Como as editoras brasileiras estão vendo os investimentos do Google e da Amazon?
Recentemente, o Google Books anunciou que tem interesse declarado pelo Brasil e que deverá acelerar a busca por editores e varejistas para conseguir colocar seu modelo de negócios de pé no país. A Amazon, por outro lado, já contratou um executivo brasileiro para cuidar do Kindle no país. Como o mercado editorial vê a entrada desses gigantes no Brasil e um possível avanço no processo de produção de e-books?
Para as editoras brasileiras, os livros digitais certamente são um caminho sem volta — como o próprio Google afirmou em conferência com livreiros e editores. Porém, elas acreditam também que ainda há um longo percurso para chegar ao resultado que se obteve nos Estados Unidos.
As opiniões das editoras a respeito da chegada da Amazon e do Google ao Brasil são bem variadas. Além disso, todas levantam diferentes pontos sobre os e-books. Mas uma coisa é fato: o mercado não pode mais fechar os olhos para essa tecnologia.
As editoras e os e-books: os vários lados da moeda
Para Sérgio Machado, presidente do grupo Record, os e-books realmente são inevitáveis. “Mas eles dependem de três condições principais para alcançar o sucesso – e cada uma por si só é insuficiente. A primeira delas diz respeito ao dispositivo, o leitor digital, que precisa ser comercializado a um preço acessível. A segunda tem relação com a experiência de compra – a Amazon, por exemplo, criou um ambiente poderoso na internet, onde cada obra vem acompanhada de dezenas de informações, além de entrevistas, críticas e reportagens. Quando não se tem o livro físico, esses dados podem influenciar na hora da compra. Por último, temos a questão da quantidade de e-books disponíveis. A Amazon abriu o mercado de livros digitais com muitos exemplares. No Brasil, por enquanto, temos apenas 5.000 obras convertidas, um número pouco significativo”, explica.

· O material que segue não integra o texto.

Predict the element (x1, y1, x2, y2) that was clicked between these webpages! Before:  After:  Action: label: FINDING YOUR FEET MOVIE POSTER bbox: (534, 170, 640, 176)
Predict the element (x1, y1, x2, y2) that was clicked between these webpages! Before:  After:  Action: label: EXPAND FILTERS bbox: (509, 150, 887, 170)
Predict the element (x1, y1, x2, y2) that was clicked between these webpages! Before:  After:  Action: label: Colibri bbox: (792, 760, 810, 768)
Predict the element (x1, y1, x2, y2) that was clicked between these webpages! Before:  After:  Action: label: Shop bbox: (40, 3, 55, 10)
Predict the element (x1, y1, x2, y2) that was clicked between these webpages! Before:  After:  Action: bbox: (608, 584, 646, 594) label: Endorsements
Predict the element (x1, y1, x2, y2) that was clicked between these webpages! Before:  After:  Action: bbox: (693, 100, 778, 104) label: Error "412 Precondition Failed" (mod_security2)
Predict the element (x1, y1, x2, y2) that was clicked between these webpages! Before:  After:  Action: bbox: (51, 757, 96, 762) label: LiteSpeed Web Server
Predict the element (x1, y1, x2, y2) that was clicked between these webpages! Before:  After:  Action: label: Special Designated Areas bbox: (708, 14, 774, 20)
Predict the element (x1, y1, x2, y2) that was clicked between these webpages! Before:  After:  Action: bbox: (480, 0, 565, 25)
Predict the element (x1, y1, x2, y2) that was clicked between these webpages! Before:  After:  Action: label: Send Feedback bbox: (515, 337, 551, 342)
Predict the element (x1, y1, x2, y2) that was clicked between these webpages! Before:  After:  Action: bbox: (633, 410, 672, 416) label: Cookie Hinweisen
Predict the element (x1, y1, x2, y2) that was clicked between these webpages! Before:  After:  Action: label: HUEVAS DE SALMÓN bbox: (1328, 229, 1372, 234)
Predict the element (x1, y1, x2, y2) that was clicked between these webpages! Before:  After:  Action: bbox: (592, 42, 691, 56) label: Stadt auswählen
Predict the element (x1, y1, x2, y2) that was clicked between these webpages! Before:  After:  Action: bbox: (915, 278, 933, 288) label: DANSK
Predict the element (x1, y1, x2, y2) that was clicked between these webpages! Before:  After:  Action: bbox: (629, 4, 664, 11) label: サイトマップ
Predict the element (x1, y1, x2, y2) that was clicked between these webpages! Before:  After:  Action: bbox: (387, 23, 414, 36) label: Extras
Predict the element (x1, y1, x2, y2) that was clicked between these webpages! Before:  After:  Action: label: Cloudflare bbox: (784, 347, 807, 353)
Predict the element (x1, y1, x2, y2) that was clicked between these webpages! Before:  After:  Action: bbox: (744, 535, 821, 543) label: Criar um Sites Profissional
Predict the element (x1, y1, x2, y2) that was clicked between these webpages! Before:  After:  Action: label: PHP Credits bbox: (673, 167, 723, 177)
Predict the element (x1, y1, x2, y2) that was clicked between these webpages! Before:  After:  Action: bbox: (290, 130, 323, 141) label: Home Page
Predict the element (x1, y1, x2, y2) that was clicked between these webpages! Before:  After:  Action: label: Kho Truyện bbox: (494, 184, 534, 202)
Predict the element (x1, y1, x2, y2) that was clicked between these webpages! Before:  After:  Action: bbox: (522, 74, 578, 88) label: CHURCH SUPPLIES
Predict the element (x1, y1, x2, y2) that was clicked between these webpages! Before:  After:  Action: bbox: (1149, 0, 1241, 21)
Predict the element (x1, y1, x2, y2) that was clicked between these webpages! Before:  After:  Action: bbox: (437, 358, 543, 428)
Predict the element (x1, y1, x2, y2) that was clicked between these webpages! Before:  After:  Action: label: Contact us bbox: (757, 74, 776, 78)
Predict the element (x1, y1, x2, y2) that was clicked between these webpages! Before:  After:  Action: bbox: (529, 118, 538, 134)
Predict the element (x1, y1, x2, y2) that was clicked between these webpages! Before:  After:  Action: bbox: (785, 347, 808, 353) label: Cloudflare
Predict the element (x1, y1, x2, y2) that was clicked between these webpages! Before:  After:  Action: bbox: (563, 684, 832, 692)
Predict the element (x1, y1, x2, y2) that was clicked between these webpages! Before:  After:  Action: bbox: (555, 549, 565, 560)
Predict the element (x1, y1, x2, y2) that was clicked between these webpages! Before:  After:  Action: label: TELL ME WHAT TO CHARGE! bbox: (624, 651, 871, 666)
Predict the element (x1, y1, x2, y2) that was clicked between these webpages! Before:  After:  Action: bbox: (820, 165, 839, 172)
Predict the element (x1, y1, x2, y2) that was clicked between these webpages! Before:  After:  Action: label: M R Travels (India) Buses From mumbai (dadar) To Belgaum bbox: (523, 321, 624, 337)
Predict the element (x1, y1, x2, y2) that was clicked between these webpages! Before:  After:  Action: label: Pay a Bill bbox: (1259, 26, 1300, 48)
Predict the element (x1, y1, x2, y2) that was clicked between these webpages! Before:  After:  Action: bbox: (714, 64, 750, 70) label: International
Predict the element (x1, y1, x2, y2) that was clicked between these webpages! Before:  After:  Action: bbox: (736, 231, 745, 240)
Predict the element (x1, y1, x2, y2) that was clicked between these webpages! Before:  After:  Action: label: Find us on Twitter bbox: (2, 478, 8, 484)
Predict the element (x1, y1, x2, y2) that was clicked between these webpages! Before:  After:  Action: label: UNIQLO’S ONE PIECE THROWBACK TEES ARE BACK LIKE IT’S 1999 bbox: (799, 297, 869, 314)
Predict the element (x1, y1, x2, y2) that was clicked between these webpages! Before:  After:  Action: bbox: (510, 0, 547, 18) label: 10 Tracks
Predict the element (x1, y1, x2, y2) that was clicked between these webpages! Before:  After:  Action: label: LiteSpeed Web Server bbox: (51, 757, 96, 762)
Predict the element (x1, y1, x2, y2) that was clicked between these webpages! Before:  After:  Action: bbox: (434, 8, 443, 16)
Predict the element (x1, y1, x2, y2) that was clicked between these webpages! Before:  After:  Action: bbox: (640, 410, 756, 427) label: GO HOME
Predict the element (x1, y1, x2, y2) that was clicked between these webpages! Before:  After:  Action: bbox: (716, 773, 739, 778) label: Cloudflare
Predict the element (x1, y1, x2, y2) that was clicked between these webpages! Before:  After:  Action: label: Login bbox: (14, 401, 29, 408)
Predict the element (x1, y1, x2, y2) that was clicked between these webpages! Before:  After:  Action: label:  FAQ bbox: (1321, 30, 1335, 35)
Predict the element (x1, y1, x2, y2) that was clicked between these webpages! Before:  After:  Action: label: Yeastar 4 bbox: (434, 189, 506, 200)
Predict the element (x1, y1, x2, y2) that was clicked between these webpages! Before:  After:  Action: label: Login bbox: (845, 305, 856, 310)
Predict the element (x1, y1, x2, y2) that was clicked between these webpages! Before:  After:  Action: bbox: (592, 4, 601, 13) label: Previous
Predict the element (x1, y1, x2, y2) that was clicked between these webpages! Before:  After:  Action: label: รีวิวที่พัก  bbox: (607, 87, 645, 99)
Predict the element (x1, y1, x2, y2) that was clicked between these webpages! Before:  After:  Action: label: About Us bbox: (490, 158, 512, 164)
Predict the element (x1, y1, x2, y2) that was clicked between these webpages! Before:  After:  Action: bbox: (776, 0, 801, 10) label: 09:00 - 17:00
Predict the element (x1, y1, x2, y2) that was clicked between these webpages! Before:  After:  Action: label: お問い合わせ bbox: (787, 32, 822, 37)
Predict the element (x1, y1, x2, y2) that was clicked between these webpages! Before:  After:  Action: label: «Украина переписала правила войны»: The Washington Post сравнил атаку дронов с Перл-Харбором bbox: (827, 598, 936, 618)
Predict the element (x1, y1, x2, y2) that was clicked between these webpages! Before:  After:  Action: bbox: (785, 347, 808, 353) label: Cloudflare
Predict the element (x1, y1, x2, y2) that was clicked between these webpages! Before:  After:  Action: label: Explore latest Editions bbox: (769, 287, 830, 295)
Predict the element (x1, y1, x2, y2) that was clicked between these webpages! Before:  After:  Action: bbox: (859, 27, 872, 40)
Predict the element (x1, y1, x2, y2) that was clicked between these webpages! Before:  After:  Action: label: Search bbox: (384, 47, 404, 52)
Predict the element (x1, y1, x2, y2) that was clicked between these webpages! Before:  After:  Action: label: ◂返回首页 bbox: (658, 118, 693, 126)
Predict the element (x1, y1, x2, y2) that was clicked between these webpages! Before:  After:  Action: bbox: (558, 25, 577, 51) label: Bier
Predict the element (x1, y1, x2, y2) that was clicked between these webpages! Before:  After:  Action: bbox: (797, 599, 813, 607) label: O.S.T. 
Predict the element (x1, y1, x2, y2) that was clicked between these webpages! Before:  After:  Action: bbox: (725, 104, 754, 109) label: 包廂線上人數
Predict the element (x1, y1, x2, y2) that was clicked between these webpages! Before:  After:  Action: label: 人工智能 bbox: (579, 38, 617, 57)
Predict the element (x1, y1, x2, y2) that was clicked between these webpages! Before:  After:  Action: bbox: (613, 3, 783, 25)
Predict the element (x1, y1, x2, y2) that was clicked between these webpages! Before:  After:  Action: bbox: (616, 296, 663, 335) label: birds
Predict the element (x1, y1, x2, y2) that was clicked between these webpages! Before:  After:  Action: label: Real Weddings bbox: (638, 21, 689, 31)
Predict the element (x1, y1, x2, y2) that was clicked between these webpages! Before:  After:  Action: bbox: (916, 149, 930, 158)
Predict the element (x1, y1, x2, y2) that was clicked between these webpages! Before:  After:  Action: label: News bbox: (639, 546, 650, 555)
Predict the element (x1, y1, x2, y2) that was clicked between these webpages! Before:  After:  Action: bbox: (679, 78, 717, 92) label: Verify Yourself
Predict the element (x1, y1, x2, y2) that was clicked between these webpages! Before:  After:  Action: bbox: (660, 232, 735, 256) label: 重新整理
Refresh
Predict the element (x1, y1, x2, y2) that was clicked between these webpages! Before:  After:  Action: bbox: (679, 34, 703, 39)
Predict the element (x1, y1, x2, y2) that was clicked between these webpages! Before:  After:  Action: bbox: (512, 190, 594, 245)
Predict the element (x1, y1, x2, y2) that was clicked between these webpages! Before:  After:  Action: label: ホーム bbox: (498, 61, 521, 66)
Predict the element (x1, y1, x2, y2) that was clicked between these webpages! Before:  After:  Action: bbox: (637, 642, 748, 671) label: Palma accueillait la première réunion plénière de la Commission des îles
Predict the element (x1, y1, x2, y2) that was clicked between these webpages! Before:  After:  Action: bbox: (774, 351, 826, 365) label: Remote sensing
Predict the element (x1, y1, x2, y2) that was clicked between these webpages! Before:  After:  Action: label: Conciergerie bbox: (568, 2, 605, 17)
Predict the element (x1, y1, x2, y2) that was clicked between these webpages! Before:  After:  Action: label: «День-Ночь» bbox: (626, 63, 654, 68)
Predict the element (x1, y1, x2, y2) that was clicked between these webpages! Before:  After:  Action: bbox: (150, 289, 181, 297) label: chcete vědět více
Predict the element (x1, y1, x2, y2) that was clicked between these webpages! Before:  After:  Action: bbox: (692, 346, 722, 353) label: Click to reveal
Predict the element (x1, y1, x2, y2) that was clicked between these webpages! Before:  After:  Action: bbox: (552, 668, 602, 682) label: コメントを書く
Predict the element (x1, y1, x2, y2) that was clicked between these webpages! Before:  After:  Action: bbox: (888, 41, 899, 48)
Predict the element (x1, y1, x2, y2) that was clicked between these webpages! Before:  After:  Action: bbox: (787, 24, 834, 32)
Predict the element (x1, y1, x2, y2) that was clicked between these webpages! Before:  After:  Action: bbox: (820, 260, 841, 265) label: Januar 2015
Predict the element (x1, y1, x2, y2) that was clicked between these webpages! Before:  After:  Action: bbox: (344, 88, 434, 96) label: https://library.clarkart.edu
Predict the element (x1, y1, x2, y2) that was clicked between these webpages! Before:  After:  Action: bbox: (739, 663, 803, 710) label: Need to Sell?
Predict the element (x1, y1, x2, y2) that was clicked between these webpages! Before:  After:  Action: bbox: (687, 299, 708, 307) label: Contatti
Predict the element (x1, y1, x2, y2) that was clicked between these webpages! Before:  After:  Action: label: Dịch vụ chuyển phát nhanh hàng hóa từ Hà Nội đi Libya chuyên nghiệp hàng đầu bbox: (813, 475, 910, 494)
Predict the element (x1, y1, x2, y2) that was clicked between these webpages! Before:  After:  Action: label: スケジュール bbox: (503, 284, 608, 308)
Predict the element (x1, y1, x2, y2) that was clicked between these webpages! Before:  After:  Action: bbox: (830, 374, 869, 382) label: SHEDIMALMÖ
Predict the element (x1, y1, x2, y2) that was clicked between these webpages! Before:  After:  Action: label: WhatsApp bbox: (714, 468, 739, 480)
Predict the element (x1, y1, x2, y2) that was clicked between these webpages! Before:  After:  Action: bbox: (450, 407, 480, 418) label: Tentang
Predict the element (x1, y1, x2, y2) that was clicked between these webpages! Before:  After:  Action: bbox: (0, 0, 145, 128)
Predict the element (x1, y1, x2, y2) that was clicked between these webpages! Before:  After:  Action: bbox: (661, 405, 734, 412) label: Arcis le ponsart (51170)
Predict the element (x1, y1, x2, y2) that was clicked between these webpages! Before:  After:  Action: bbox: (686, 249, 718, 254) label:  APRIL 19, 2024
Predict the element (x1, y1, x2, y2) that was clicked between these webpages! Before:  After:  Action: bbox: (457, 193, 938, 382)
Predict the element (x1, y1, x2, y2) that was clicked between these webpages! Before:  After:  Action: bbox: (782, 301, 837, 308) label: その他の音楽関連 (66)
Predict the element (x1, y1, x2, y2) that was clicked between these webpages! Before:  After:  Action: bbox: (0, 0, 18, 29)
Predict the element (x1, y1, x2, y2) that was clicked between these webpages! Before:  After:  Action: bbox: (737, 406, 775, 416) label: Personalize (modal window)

Na opinião de Pascoal Soto, diretor editorial da editora Leya, a questão dos livros digitais está muito mais ligada a uma pressão da indústria, do que a uma demanda dos leitores. “Essa discussão remonta ao início do século 21, quando já se falava em lançamentos de leitores digitais, mas houve muitas tentativas frustradas. Hoje o mercado de e-books no Brasil é insignificante e isso tem muito a ver com a dificuldade de acesso a tablets. Acredito que, quando o Google e a Amazon iniciarem suas operações por aqui, isso possa ser resolvido”, opina.
Daniel Pinsky, diretor comercial da Editora Contexto, pensa que os livros digitais podem crescer muito em alguns segmentos específicos, como livros acadêmicos e escolares, além de enciclopédias. Entretanto, tal como as outras editoras, ele também vê a falta de leitores e de infraestrutura de banda larga como um fator prejudicial para o desenvolvimento dos e-books.
Ivana Jinkings, diretora editorial da Boitempo, acredita que se trata de um mercado ainda tímido no Brasil, mas em franca expansão e que traz alguns benefícios. “Deve demorar ainda para chegarmos a números tão impressionantes quanto das editoras americanas. O formato digital deve facilitar o acesso às obras, sobretudo devido às dificuldades de distribuição enfrentadas num país de dimensões continentais. O formato permite também a diminuição no preço de capa”, justifica.
A Ateliê Editorial, por sua vez, já aderiu ao Google Books. Para o diretor da editora, a plataforma mostrou-se uma ferramenta interessante para divulgar os títulos, além de permitir também uma “degustação” do conteúdo para que o leitor possa decidir por comprá-lo em alguma livraria ou na própria loja virtual do grupo. Ele também crê que o e-book deverá mudar o mercado editorial como um todo. “As editoras devem entender que seu negócio é selecionar e disponibilizar para o público conteúdo de qualidade, não importando se em formato físico ou digital”, pontua.